#### TEXTAUSZUG
• • •
Es nützt einem jungen Baum überhaupt nichts, wenn ich an seinen Blättern ziehe, damit er schneller wächst. Im Gegenteil: Es zerstört vielleicht sogar das, was schon gewachsen ist. Es wirft ihn unter Umständen in seinem Wachstumsprozess zurück und bindet Ressourcen für Wiederherstellung, die er für das Wachstum hätte nutzen können. Und letztlich ist das im Umgang mit mir und anderen nicht anders.
Wo kann ich heute mir und anderen den Raum für unser jeweiliges Tempo lassen?
Der Baum kann auch nicht seinen Standort verändern, die Stelle, an die er gesetzt ist. Er hat keinen Einfluss darauf, wann es regnet. Wann die Sonne scheint, wann es kalt oder warm ist, wann der Wind weht. Und er steht, wo er steht, auch wenn ein Unwetter aufzieht. Dann kann er nichts anderes tun, als sich dem zu stellen. Wie oft hätten wir so gerne eine andere Ausgangssituation, wären vielleicht gerne gesund, hätten andere finanzielle, berufliche, persönliche Möglichkeiten? Hier kann Geduld auch bedeuten, mich auf das einzulassen, was ich nicht beeinflussen kann, es anzunehmen und „Ja“ dazu zu sagen. Das kann neue Kräfte freisetzen, indem ich sie nicht binde an etwas, was ich nicht verändern kann. Und diese Kräfte damit zur Verfügung habe für Raum, den ich in der aktuellen Situation gestalten kann.
Wo kann ich heute mein „So muss es jetzt sein“ loslassen und abwarten bei Dingen, die ich nicht beeinflussen kann? Mich der aktuellen Situation stellen und das Annehmen des Unveränderlichen trainieren?
Und dann gibt es ja bei dem Thema Geduld auch immer wieder die Beispiele aus der Forschung, wo einzelne Menschen konsequent und sehr ausdauernd immer wieder etwas versucht haben – in der Hoffnung und dem Bewusstsein, dass sie irgendwann Erfolg haben werden, wenn sie dran bleiben und nicht aufgeben. Sie hatten einen langen Atem und sehr viel Geduld; und genau damit haben sie letztlich etwas von großer Bedeutung beitragen können – manche sogar für uns alle. Ein gutes Beispiel ist sicherlich Edison und seine Versuche mit den Glühlampen. Er war geduldig, ist dran geblieben trotz vieler entmutigender Fehlschläge und hat Ausdauer bewiesen. Wie gut!
Wo ist für mich heute „Dranbleiben“ wichtig? Geduldig etwas wieder und wieder zu versuchen und nicht aufzugeben, wenn ich scheitere oder nicht kurzfristig das gewünschte Ergebnis erziele?
Geduld ist ein sehr weites und spannendes Thema. Da fällt mir ein Gebet des Theologen Reinhold Niebuhr ein:
Gott, gibt mir die Gelassenheit, Dinge hinzunehmen, die ich nicht ändern kann,
den Mut, Dinge zu ändern, die ich ändern kann,
und die Weisheit, das eine vom anderen zu unterscheiden.
Dem ist nichts hinzuzufügen. Ich wünsche uns allen gute und ermutigende Erfahrungen beim Anwenden und Leben der erstrebenswerten Qualität Geduld – im Umgang mit uns selbst und in der Begegnung mit anderen.
• • •
#### GEGEBENE DATEN
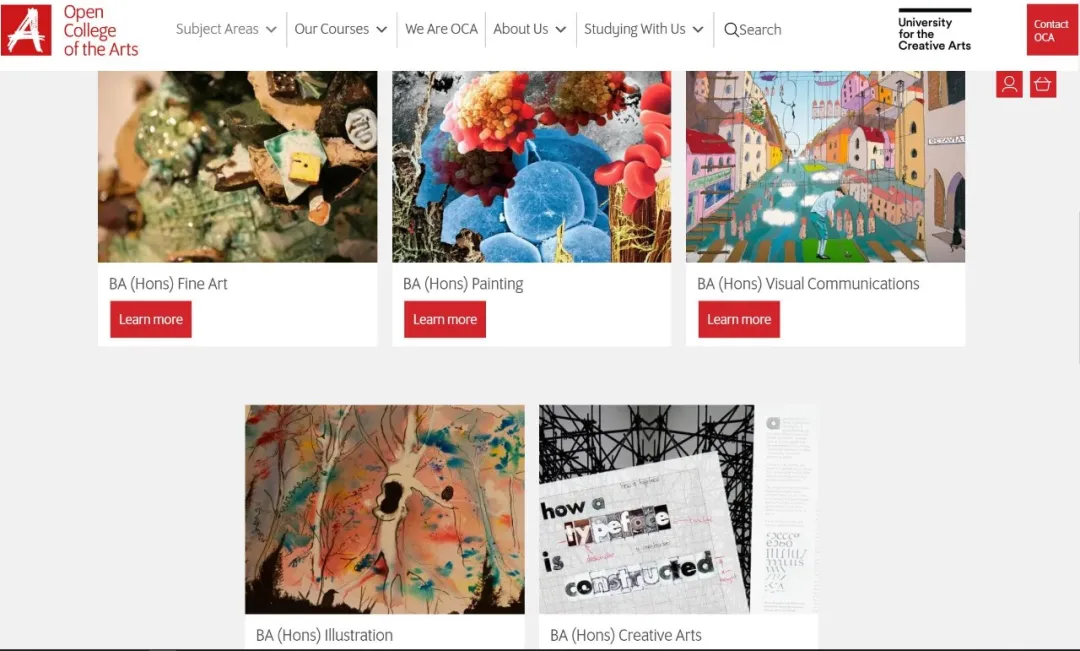
Task: Open the Fine Art course thumbnail image
Action: click(x=238, y=166)
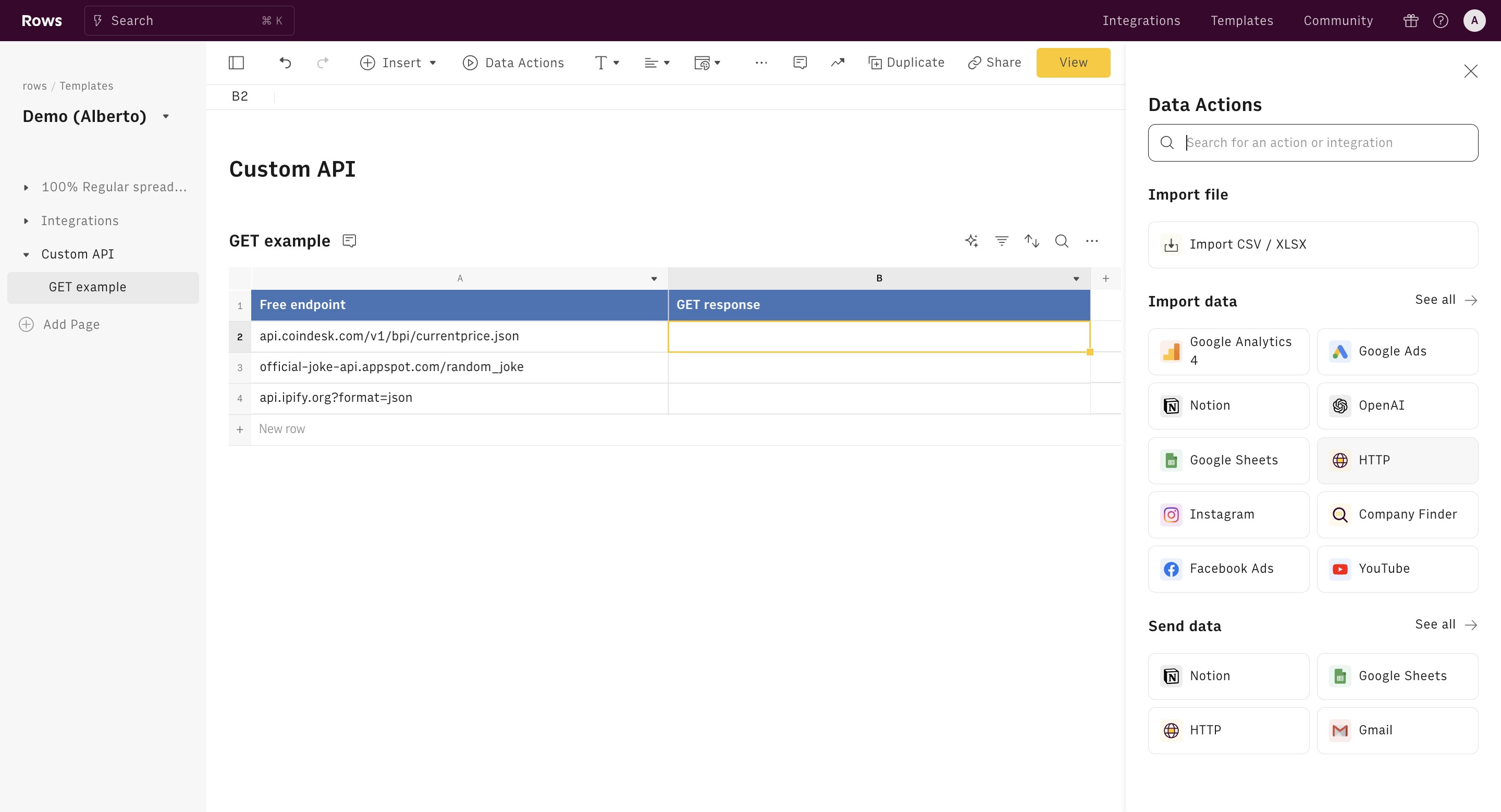Focus the Data Actions search field
Viewport: 1501px width, 812px height.
[1323, 143]
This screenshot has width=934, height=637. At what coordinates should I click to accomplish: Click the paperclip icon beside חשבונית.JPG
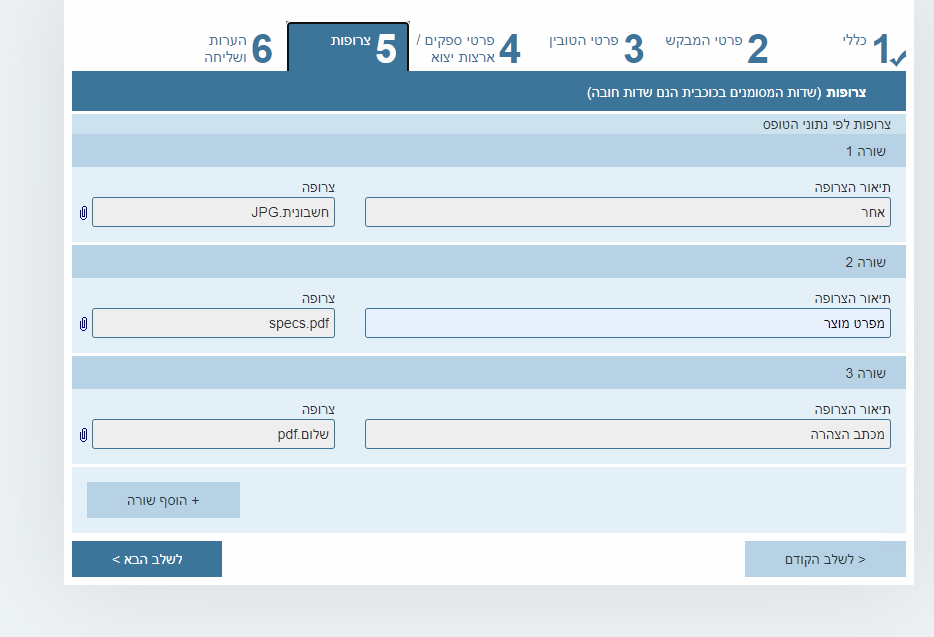(83, 213)
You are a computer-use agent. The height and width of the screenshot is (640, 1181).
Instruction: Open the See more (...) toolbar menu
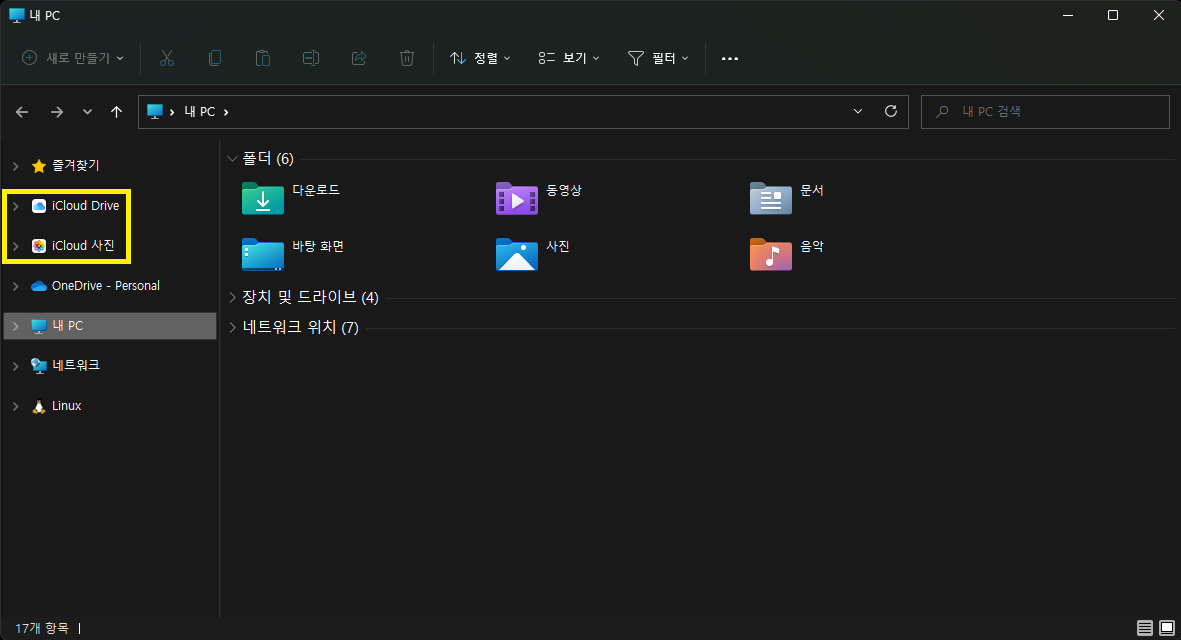point(729,58)
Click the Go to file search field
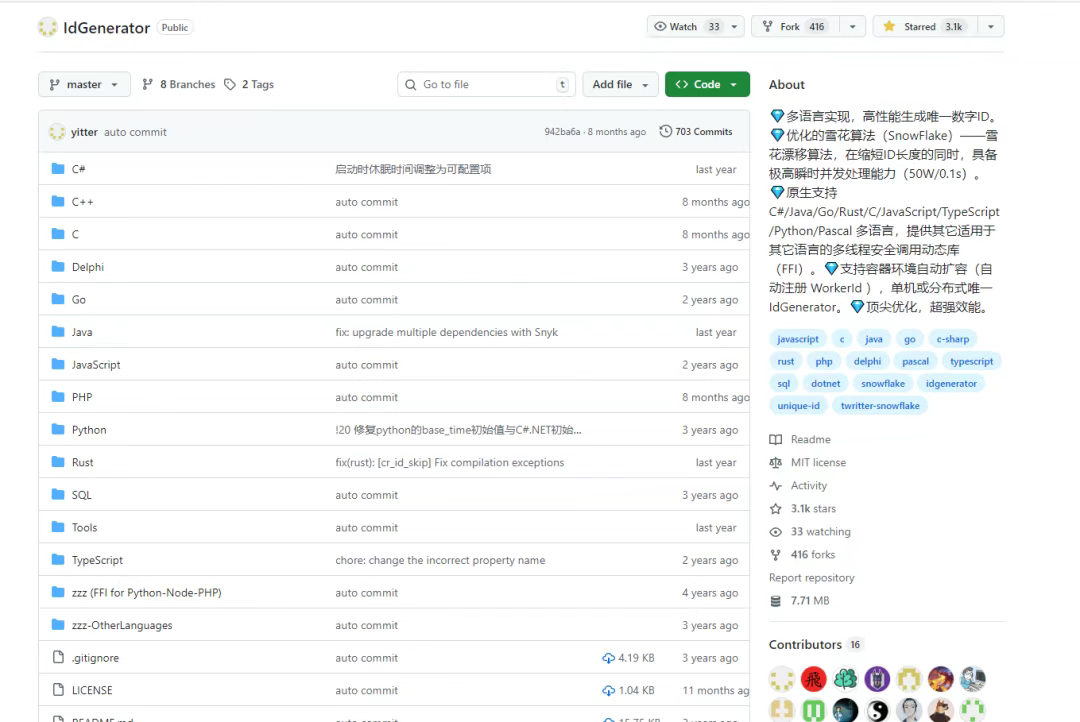1080x722 pixels. [486, 84]
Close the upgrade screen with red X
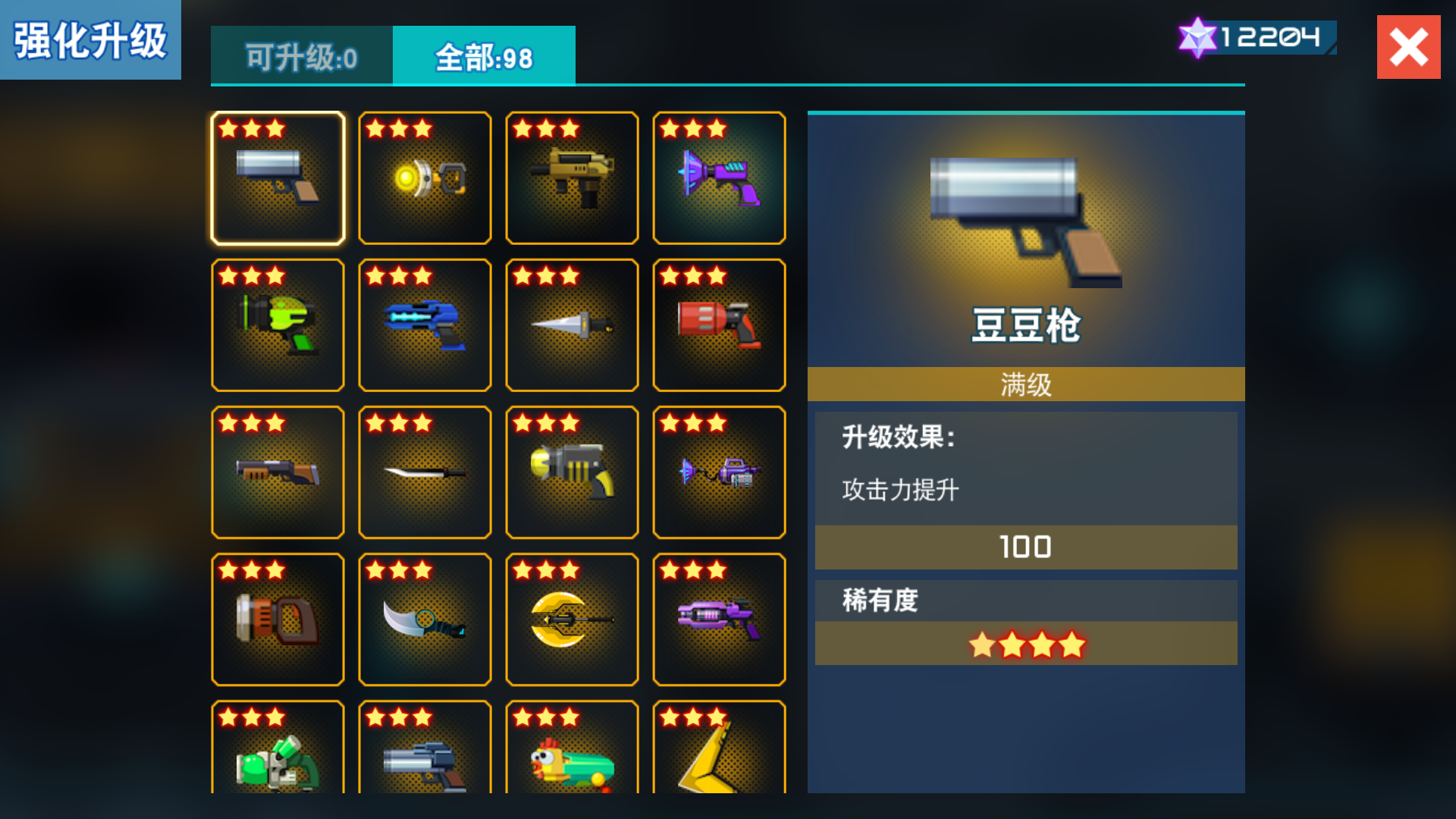 (1408, 47)
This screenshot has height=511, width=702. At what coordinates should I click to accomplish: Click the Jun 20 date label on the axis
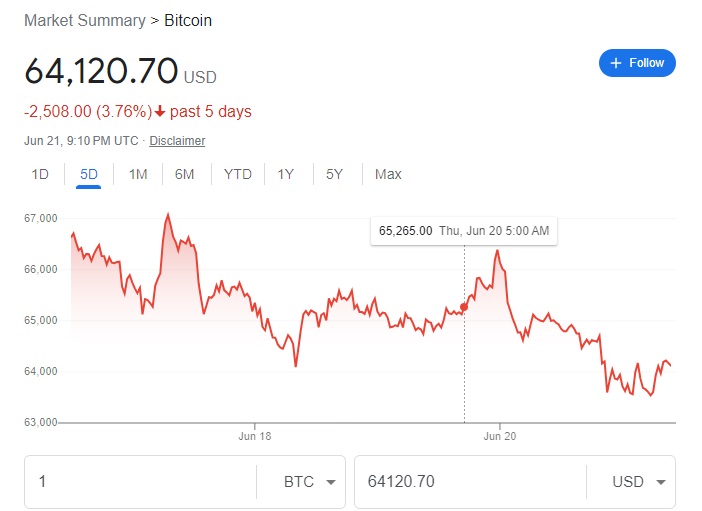500,436
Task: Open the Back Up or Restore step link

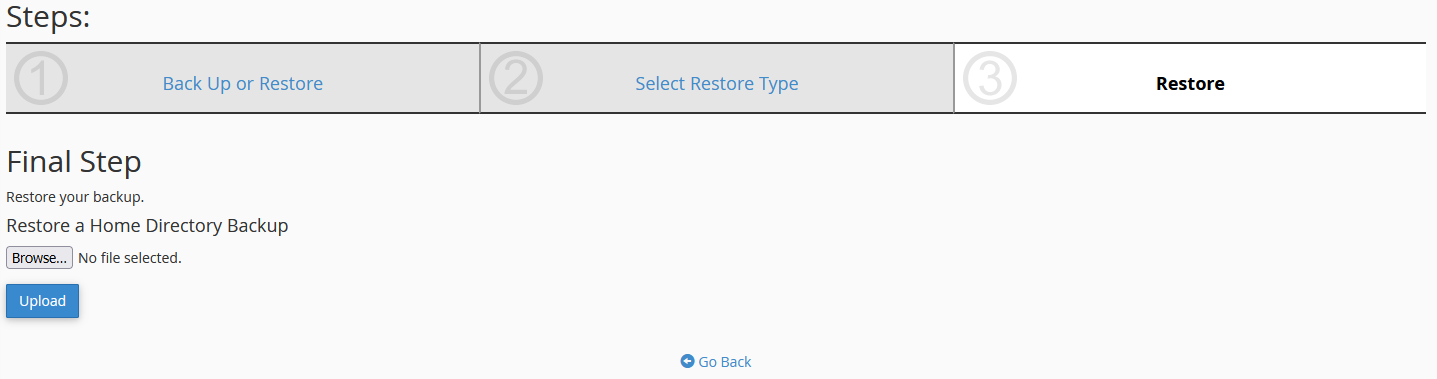Action: 243,83
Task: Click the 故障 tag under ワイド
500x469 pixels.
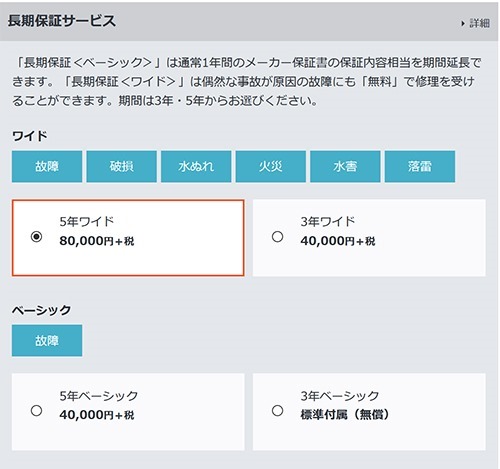Action: coord(47,166)
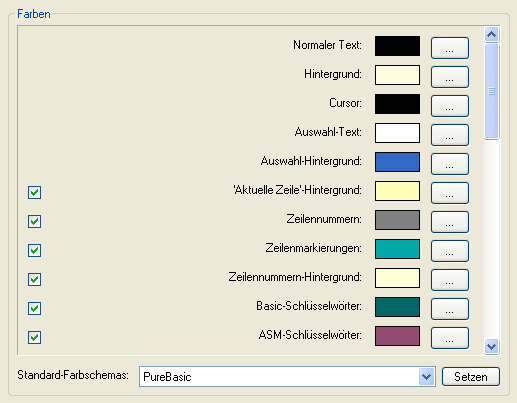Toggle the Zeilennummern checkbox

point(34,221)
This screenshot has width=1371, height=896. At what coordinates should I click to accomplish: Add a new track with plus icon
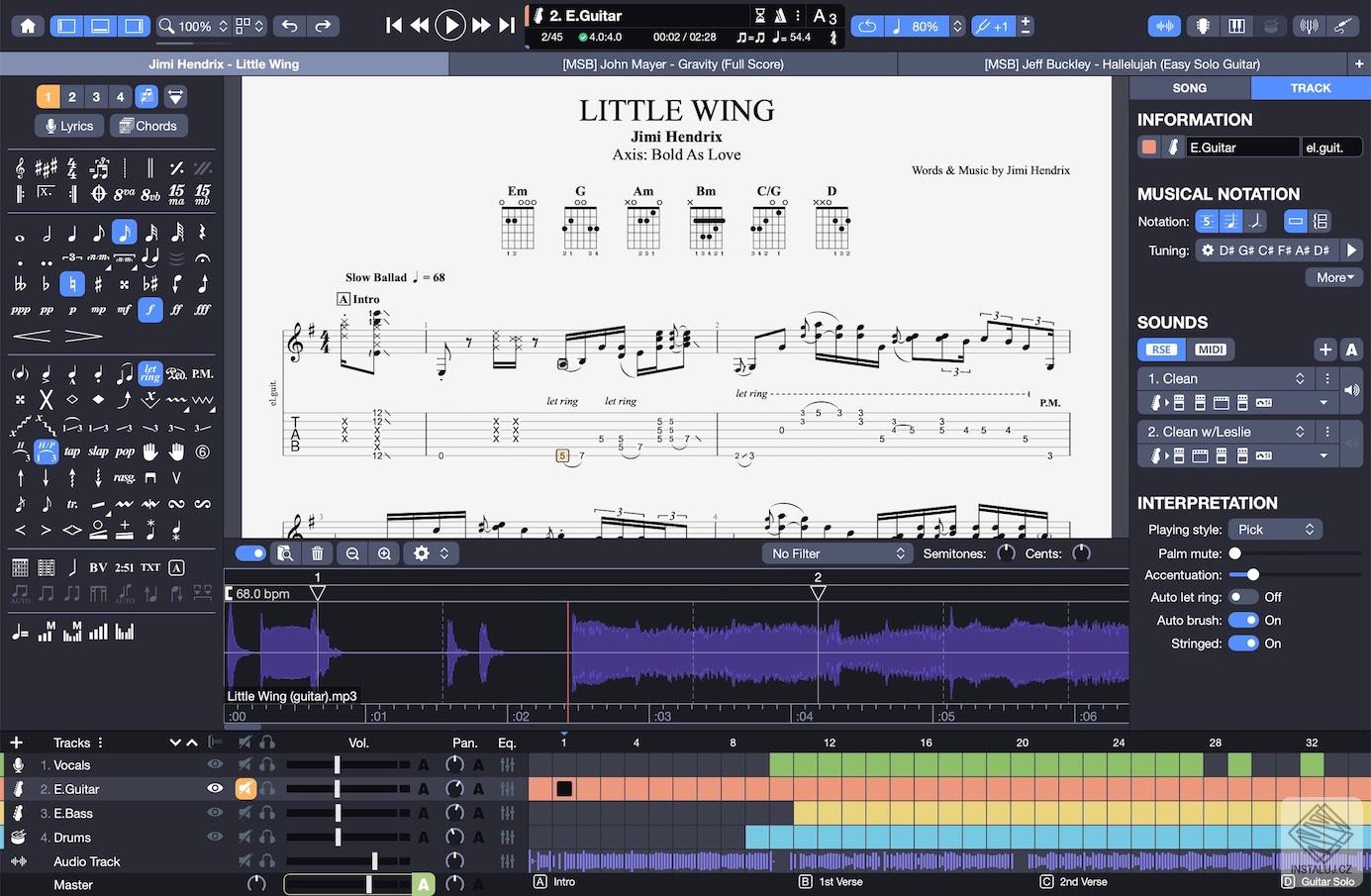[16, 743]
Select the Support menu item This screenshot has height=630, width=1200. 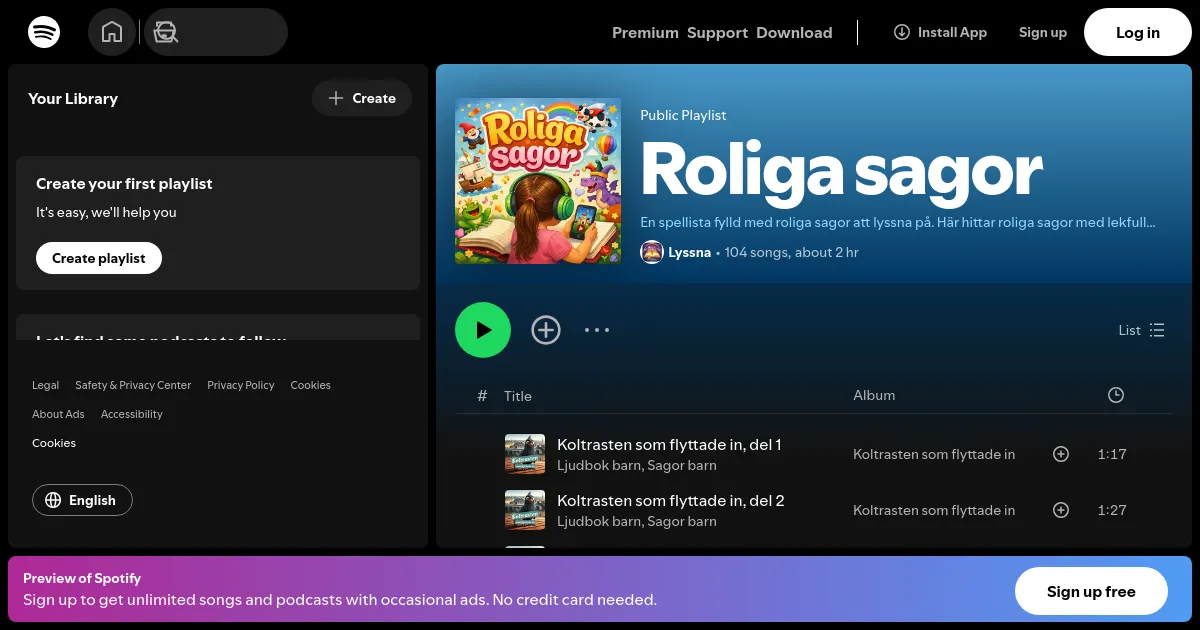[717, 32]
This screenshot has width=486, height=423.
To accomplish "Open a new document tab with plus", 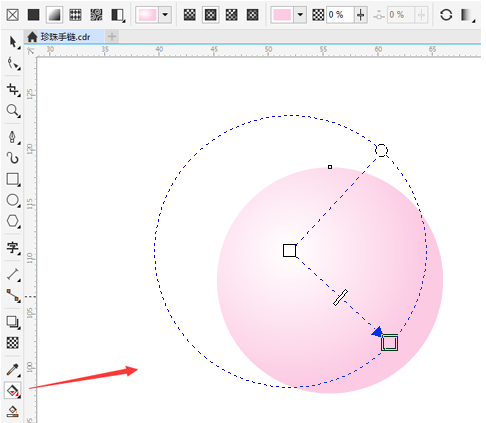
• • •
#### AUFGABE
Beantworte diese Fragen zum Textauszug über Geduld:
1. Was nützt einem jungen Baum überhaupt nichts?
2. Mit welchen Versuchen wird Edison als Beispiel genannt?
3. Von welchem Theologen stammt das angeführte Gebet?

#### LÖSUNG
1. Wenn man an seinen Blättern zieht, damit er schneller wächst.
2. Mit seinen Versuchen mit den Glühlampen.
3. Von Reinhold Niebuhr.